Григорий Лаврентьевич долгим придирчивым взглядом посмотрел на Рогозкина. Тот выдержал взгляд, всё так же держа голову набок.
– А вот, – сказал медленно завуч, – ты техникум кончишь… Хотя… где ж тебе кончить!
– Это вы на соревнования намекаете? – скороговоркой отразил Рогозкин. (Каждую весну и каждую осень он пропускал занятий вволю – то из-за областных соревнований, то всероссийских.) – Зря вы, зря! У меня, если хотите знать, уже даже зреют, – он смешно покрутил пальцем около виска, – идеи дипломного проекта!
– Ну-у?? Это хорошо. Так вот, кончишь техникум – куда работать пойдёшь?
– Куда пошлют! – с преувеличенной бойкостью отрапортовал Рогозкин, выправляя голову и вытягиваясь.
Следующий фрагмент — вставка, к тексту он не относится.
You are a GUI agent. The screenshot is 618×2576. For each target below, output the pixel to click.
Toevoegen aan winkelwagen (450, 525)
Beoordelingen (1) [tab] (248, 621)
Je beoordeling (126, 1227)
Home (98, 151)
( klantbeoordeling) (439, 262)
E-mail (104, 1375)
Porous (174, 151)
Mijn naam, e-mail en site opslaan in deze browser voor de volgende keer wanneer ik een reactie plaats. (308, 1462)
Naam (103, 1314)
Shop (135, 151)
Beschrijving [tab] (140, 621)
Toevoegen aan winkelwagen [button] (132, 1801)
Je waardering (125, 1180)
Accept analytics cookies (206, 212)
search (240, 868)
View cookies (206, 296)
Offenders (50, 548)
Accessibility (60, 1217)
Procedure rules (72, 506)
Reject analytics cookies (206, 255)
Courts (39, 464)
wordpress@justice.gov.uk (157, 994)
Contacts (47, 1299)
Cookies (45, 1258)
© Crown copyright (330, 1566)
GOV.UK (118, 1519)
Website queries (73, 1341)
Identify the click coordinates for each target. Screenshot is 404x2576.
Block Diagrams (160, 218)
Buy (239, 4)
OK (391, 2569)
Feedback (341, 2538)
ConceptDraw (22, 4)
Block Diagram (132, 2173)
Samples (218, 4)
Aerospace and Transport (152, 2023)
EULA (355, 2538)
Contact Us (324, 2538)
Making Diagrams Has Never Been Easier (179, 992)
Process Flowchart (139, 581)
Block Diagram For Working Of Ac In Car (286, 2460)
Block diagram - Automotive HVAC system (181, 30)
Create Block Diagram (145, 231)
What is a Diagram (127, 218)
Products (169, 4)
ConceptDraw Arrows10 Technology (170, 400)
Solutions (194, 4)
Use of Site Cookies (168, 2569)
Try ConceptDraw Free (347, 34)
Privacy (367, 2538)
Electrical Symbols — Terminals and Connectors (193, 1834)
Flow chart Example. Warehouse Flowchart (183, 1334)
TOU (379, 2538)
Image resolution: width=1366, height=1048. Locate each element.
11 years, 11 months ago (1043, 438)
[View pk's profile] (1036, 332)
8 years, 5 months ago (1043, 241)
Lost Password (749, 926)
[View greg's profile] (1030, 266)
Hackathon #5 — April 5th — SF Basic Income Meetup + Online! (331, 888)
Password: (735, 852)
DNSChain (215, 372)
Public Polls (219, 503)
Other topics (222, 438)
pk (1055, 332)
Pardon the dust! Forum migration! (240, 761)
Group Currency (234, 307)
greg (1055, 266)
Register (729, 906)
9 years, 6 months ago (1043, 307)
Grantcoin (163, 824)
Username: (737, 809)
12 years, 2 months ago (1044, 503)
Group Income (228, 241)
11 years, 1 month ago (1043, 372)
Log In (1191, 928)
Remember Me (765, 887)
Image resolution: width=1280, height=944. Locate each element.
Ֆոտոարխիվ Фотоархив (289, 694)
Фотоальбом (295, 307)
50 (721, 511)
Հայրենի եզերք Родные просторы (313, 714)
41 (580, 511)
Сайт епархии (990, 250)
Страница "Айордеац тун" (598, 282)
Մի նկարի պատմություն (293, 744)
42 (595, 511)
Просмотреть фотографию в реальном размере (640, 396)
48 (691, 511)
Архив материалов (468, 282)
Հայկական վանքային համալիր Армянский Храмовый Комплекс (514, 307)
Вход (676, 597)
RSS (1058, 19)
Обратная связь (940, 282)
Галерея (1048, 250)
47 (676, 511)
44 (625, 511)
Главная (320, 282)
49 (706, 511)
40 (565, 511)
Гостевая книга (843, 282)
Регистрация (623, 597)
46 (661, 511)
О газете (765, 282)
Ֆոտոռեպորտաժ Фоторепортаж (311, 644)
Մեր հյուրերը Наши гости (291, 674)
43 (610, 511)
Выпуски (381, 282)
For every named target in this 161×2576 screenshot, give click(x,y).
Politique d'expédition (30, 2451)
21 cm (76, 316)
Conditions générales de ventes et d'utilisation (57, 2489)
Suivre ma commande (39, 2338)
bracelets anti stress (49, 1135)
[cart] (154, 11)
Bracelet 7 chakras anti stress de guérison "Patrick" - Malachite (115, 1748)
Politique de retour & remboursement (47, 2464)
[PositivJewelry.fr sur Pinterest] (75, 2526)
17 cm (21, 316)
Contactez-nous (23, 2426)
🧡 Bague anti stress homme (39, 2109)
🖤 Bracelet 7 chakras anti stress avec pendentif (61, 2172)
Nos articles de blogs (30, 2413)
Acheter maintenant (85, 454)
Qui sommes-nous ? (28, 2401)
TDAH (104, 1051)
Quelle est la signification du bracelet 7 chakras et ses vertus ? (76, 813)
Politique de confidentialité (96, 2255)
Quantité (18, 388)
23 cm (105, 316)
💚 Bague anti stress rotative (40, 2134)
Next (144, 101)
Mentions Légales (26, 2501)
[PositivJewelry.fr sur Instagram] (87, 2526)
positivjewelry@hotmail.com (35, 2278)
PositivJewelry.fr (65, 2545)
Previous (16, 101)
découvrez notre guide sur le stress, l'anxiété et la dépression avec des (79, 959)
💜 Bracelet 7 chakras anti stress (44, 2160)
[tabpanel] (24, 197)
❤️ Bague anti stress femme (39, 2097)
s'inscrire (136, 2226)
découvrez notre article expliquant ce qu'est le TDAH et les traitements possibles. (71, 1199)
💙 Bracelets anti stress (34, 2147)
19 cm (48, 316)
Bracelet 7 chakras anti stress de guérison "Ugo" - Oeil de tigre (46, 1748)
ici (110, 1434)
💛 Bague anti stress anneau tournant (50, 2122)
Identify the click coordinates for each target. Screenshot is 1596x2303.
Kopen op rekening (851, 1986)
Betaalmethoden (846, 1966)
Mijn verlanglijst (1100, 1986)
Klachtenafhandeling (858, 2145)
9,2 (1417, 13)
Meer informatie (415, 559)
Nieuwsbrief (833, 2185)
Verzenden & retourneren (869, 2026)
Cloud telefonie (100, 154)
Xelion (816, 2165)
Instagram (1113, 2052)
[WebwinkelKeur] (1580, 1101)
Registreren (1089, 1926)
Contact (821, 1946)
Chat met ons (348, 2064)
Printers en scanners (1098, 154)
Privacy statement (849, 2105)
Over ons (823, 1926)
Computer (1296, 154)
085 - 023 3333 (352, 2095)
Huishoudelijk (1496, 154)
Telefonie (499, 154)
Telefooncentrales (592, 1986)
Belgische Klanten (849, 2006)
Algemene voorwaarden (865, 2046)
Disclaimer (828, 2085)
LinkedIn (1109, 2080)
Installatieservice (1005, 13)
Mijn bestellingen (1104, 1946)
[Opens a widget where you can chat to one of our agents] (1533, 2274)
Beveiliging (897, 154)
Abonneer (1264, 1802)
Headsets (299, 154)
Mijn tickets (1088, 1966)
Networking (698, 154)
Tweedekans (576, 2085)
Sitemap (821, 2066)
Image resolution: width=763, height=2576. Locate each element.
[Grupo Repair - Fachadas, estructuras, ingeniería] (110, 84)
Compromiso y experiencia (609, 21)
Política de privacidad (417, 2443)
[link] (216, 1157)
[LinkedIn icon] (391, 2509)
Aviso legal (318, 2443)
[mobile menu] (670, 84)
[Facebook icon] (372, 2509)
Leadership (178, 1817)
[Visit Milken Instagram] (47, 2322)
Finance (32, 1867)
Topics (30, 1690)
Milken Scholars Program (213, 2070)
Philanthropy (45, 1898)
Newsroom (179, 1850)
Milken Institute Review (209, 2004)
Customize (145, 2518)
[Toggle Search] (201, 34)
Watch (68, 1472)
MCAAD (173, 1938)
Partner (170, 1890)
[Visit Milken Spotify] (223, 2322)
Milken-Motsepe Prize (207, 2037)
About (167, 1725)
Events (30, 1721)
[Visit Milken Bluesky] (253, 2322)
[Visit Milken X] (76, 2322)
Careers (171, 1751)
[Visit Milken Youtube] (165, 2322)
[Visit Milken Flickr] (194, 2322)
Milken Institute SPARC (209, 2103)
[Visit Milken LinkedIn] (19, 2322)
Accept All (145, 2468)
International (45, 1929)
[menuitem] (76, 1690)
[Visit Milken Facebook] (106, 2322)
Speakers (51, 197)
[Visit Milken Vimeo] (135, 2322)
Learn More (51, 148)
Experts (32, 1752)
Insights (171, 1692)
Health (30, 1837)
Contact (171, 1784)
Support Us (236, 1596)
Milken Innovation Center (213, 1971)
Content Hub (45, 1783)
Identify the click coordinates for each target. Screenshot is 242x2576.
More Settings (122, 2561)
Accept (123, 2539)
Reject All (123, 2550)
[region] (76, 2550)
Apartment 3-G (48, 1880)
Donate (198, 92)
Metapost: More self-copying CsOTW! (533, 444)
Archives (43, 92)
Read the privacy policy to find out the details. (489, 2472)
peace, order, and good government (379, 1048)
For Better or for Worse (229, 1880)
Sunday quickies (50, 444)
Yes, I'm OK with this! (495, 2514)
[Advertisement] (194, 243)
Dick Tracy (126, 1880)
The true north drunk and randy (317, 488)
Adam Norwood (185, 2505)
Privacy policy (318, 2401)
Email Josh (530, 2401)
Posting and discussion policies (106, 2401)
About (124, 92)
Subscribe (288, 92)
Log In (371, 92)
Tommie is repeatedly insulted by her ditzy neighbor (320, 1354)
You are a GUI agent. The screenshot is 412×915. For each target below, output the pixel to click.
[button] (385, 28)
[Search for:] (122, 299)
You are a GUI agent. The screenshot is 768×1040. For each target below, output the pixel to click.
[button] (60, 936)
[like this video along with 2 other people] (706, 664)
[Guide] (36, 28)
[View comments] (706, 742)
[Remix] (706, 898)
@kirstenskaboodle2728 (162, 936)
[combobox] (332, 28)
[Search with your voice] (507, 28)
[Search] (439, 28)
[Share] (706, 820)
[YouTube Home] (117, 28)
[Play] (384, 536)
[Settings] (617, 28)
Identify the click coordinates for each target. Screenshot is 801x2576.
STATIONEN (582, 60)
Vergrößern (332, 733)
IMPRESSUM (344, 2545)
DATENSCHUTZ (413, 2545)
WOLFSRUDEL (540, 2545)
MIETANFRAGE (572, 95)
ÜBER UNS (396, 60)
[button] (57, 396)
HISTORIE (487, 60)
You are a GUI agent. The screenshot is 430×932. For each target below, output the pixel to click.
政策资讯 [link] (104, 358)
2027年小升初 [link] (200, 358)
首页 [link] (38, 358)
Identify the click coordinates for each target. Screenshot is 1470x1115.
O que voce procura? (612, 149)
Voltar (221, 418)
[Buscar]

– Вот в то здание, может, и пошлют. Или другие туда пойдут. Так ваша работа и оправдается. Всё наше будет.
– О! Это здорово! Я согласен! Спасибо! – очень, очень обрадованно сказал Рогозкин. – Тогда мы и все в то здание не хотим.
Но завуч уже успел уйти от неприятного разговора в кабинет директора.
Самого Фёдора Михеевича не было: он вчера не попал на приём и опять был сегодня в обкоме. Но у нескольких преподавателей, ожидавших сейчас в кабинете звонка директора, уже не было надежды на успех.
Капли дождя там и сям разбились на стёклах. Неровное, в бугорках, пространство до переезда овлажнело и потемнело.
Начальники отделений сидели над простынями расписаний, передавая друг другу цветные карандаши и резинки и согласовывая комнаты, часы и людей. Секретарь партбюро Яков Ананьевич за маленьким столиком у окна, близ партийного сейфа, разбирался в скоросшивателях. Лидия Георгиевна стояла у того же окна. Вчера такая весёлая, быстрая, молодая, сегодня она выглядела пожилым, больным человеком. И одета была так.
Яков Ананьевич, невысокий, уже лысоватый, очень аккуратный, хорошо выбритый, с чистой розовой кожей щёк, разговаривал, но при этом не покидал свою работу: каждую бумажку в папке он перелистывал осторожно, как живую, не заламывая, а если она была отпечатана на папиросной бумаге, так даже и нежно.
Он говорил очень мягко, негромко, но вместе с тем вразумительно:
– Нет, товарищи. Нет. Никакого общего собрания. И никаких собраний по отделениям, ни курсовых, ни даже классных. Это значило бы слишком заострять внимание на данном вопросе. Незачем. Узнать они узнают, стихийно.
– Да они уже знают, – сказал завуч. – Но они объяснений требуют.
– Ну что ж, – не найдя тут противоречия, спокойно ответил Яков Ананьевич, – в частных беседах можете отвечать, это неизбежно. Как надо отвечать? Отвечать надо так: это – институт, важный для родины. Он родственен нам по профилю, а электроника сейчас – основа технического прогресса, и никто не должен ставить ей препятствий, а напротив – расчищать дорогу.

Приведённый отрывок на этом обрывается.